Published: The Hindu Business Line, April 07, 2004,

By Pradeep S Mehta

TODAY, the World Health Day is being observed it with an extremely relevant theme: “Road Safety is No Accident”. In India, it is a continuing series of accidents.

First, the National Road Safety Policy adopted in 1992 cannot even be found in the Ministry of Road Transport and Highways or its Web site. One understands that a new one is being drafted. Second, the 1992 policy had a clear goal to reduce the number of accidents, but they have been going up exponentially. A Planning Commission study estimates the economic cost of accidents to be in the region of 3 per cent of GDP. While the Government is engaged in a worthwhile project of building roads, what of the lives lost on roads? Now consider this:

India has one of the highest per capita accidents in the world — roughly 86,000 people get killed and more than four lakh get injured or crippled every year.

According to the International Road Traffic Federation, India stands fourth in the number of accidents after the US, Japan and Germany.

But it tops the world in road fatalities — its fatality rate is 1.97 per 1,000 vehicles compared to Germany’s 0.20.

With just 1 per cent of the global vehicle population (and a road network of just 3.3 million km), India has 6 per cent of the total accidents of the world.

There is an accident every 90 seconds and every seven minutes a fatality.

Now multiply this with all the thousands of km of new roads and highways. Forget the environmental costs, road accidents account for a loss of Rs 6.95 crore to the national exchequer. And that is discounting the social costs — the loss of the breadwinner and long-term injuries or trauma for the victims and their family. Experts estimate road accidents account for an annual social loss of Rs 55,000 crore.

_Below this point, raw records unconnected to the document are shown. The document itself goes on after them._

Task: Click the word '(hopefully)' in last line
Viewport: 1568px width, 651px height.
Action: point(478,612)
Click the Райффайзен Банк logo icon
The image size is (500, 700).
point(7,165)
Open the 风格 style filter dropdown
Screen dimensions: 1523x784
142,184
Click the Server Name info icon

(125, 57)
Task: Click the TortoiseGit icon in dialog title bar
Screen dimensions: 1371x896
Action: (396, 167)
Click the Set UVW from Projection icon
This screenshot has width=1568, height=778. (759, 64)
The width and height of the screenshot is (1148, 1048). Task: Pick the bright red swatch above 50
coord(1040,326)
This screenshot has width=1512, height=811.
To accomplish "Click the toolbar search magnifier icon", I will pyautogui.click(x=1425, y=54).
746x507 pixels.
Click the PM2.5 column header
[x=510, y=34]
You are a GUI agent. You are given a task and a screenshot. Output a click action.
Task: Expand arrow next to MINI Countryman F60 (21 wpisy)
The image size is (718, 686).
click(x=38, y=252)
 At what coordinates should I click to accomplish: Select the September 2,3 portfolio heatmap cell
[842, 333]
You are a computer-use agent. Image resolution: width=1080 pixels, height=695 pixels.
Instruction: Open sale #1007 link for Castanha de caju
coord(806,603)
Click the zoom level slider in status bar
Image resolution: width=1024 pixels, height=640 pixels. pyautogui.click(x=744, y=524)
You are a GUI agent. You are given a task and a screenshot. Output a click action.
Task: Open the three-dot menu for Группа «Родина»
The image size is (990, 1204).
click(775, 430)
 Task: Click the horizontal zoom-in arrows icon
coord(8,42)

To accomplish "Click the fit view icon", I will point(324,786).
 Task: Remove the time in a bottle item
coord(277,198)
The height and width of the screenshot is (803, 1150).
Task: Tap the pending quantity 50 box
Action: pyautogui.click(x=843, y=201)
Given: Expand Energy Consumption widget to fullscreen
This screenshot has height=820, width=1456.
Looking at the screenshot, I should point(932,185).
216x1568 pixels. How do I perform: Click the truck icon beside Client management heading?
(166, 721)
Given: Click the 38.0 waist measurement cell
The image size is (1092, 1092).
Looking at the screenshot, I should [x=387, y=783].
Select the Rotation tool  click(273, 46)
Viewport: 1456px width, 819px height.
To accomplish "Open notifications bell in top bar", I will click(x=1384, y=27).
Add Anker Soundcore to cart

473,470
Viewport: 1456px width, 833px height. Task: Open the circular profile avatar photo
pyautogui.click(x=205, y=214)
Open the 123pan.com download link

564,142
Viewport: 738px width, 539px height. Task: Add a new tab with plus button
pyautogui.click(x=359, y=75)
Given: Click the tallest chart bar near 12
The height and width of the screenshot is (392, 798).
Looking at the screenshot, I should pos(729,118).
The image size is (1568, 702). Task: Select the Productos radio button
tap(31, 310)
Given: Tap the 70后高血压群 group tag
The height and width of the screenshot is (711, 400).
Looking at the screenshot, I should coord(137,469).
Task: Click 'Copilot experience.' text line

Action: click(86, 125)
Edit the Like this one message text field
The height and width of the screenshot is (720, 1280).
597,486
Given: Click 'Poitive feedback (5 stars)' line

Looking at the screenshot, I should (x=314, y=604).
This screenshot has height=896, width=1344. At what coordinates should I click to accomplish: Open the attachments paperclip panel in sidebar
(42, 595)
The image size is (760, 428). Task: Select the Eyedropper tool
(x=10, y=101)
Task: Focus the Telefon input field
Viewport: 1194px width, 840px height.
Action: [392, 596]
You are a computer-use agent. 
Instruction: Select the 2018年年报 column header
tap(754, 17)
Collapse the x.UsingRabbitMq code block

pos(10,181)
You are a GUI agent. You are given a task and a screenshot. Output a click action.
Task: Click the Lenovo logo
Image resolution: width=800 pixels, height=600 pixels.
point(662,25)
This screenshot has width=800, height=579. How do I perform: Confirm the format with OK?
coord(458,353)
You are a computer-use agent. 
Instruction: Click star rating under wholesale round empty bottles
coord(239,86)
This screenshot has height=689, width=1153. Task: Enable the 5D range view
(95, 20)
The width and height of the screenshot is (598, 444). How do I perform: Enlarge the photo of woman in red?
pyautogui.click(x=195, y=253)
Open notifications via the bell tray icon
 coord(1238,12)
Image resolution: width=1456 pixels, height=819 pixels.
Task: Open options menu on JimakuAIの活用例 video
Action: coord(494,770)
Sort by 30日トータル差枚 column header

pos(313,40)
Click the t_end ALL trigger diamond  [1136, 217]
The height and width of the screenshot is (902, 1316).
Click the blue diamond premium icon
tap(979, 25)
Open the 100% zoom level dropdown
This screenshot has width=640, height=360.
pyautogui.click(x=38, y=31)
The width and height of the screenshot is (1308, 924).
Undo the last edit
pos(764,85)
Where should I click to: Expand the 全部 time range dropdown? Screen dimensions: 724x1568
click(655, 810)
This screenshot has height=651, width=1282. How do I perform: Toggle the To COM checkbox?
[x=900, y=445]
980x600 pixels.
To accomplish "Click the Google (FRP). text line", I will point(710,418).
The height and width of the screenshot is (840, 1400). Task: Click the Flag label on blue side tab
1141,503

Unless road safety is given the high priority it deserves in the development of the current infrastructure, the statistics will continue to rise. Unless the policy-makers create room for greater investment in more rigorous training of road users and drivers, the death toll will continue to mount. Besides maintenance of roads and enforcement of the law, it is education and training alone that will change the situation. It is well established that the vehicle driver is a very significant factor in a road accident — about 50 per cent of accidents are caused due to the driver’s fault. Thus, the quality of drivers has special significance, and correct training and effective licensing are the two vital fundamentals of a quality driver.

It is a fact that the majority of drivers in India have hardly any formal training. In 1992, when the National Road Safety Policy was being drafted, it was found that out of about 350 lakh people engaged in driving different kinds of motorised vehicles, about 20 lakh were deployed on heavy transport vehicles.

That figure has gone up significantly in the past decade. More highways mean more heavy vehicles, which means more ill-trained drivers on the road. And the connection to greater number of accidents is established. Training and regulation of such drivers, therefore, needs special attention. So, though the Government has directed attention on awareness programmes, it needs to pull up state transport departments and traffic police, which are the local licensing and enforcement authorities, into conducting training programmes if some measure of success is to be found in reducing the number of road casualties.

Important aspects of road safety need to be built into the programme. These include: Knowledge of traffic rules, regulations and road signs, punishment to drivers violating traffic rules and speed limits, driving under the influence of liquor or drugs (or while using mobile phones) and the elementary mechanism of vehicle and driver fitness and upgrading the quality and instructions imparted by motor driving schools also. Incidentally, the training should be equally mandatory for the regulators, that is the traffic personnel.

And it is not enough to train drivers technically alone. Social and psychological training also needs to be factored into any module that is designed. It is a known fact that aggressiveness and loss of patience are increasingly leading to a worsening road situation in India. There are too many high-profile cases of road rage reported in the media to dispute the fact.

Licensing also needs to be made more stringent. The licensing process in most cities and towns, particularly the manner of testing driving skill and knowledge of traffic regulation, is a joke. What is more, the control should not end at the issuing of a licence; refresher courses and further tests should be made mandatory at the time of renewal or periodically.

Policy-makers need to take a structured approach to building this component into road safety policies, and fast. Or else, all awareness programmes, such as the ones the Government is currently running, will be consigned to the dust as that grand document, the National Road Safety Policy. In this, the civil society movement also needs to be a more active player than it is.

Until this happens, we will continue to see scooterists overtake other vehicles from the left and swerve into the right lane barely missing another vehicle, or drivers swinging out nonchalantly from by-lanes straight into a collision. Or more tragedies on the road.